Alas, it was not to be. Instead we drank to deaden the pain, mute out the rain and blur the mud till it was more of a chocolate swirl - OK, we had to drink A LOT.

The music and crowd were diverse, with everything resembling music from the sweet pop sounds of Danish singer Swan Lee to the Concord-like rumblings of the metal masters Morbid Angel (the name is so “metal” that I thought it was a joke).

The Danes come from Viking stock and it seemed natural that they should drink hard, party heavily and like their music hard and heavy too. Apparently the Viking version of heaven is something like Roskilde (with less mud) and features a pig from which you can just slice off a fresh piece of meat whenever you are hungry and it will regenerate: Eternal Pork. That has to be the name of a Danish metal outfit. It just has to be.
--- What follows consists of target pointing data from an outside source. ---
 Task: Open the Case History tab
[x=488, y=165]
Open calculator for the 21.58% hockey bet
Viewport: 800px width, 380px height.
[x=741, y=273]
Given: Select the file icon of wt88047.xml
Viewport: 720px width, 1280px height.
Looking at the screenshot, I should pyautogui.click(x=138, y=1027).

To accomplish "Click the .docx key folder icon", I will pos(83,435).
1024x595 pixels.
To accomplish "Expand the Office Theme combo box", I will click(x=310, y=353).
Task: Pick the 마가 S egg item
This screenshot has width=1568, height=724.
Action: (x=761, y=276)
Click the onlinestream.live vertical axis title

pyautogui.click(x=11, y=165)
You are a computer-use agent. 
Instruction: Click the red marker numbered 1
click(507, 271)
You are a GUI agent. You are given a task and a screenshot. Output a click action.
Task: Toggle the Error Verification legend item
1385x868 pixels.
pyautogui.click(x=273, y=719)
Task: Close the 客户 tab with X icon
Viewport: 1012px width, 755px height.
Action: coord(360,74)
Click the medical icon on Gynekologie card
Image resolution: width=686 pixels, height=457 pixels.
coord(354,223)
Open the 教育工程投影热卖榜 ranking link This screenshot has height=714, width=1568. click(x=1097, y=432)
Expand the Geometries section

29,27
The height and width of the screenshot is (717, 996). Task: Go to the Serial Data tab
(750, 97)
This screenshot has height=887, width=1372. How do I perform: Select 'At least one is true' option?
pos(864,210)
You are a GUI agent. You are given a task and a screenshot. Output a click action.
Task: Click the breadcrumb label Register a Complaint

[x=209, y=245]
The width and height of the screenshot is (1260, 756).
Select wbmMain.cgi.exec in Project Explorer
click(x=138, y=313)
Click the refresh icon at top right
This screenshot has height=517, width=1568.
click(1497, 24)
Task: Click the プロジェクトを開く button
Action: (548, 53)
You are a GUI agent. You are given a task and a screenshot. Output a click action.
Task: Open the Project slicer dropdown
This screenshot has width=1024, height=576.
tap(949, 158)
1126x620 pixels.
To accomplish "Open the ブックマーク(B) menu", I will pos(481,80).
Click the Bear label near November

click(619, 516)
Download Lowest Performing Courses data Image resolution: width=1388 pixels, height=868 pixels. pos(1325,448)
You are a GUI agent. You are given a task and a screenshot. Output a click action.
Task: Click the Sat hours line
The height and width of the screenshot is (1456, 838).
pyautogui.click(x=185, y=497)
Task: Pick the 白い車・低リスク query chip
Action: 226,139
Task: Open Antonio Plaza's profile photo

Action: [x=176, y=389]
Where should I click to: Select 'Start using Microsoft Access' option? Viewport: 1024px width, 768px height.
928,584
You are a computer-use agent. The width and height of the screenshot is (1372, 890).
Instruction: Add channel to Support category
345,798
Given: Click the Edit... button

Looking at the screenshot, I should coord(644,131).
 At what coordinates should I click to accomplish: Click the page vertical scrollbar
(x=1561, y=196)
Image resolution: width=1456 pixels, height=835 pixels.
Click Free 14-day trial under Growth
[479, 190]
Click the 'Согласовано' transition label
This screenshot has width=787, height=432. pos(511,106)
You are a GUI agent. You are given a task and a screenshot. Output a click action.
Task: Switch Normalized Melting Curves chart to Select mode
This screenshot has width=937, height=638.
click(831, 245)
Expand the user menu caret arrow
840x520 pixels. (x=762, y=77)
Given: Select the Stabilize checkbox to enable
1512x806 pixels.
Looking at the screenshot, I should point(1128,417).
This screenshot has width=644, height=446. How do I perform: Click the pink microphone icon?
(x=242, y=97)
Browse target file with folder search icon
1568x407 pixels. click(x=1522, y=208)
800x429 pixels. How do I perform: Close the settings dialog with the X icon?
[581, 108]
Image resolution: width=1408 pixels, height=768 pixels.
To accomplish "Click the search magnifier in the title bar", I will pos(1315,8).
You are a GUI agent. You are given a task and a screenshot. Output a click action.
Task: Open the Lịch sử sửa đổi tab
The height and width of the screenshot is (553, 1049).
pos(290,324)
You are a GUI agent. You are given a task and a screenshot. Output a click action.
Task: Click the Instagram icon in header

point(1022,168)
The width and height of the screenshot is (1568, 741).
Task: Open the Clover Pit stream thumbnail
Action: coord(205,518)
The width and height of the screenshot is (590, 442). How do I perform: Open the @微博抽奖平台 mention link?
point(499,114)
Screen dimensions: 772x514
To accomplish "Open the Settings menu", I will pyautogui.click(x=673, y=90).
But back to the mud. I have never seen so much mud in all my life. Really. If you were to collect all the mud I have gazed upon in my 27 years and dump it into one place, you might just fill the East Camp at Roskilde. Just.

And this brings me to something that has been troubling me since the festival. If the Eskimos can have more than 30 names for snow, how is it that the Danes are satisfied with only three words for mud. (My Danish-English dictionary lists them as mudder, dynd and slam but I don’t know what the distinctions between them might be).

So I thought that in the spirit of multiculturalism, I would give them a bit of a flying start with the following names and definitions. I have deliberately chosen words that I believe would work well in both the Danish and English languages (apologies if any of them already exist for something else - I didn’t check):

slog - for mud the consistency of porridge, that plucks at your boots and sticks you fast as you try to take a step - often with the result of overbalancing the slogger.

sloop - for the thick, soupy mud that sloshes around your ankles and readily flicks itself at nearby targets (including the slooper’s upper body) at every step.

gluggle - for the wet brown substance that behaves almost like water, but is of the colour and consistency that makes it impossible to judge how deep the puddle of gluggle might be.

gludge - this mud is easy to recognise by its smell. It has a high component of cow dung and reminds one of the smell at a dairy.

crugoo - mud that has a thin upper crust, but underneath it oozes like slimy lavae.

crug - hard dry mud that forms solid waves in the ground, making it difficult to get an even footing.

scutter - The once liquid mud splatters that have since dried, leaving small, hard spots on clothing and skin.

oogle - for mud with no water content but made purely from dirt and human piss.

uugrr - specifically for mud trodden in with human faeces.

Note: the above two mud types are also known, in English, as “festival mud” and “Roskilde mud”. They are not known to occur in any great quantities in other environments.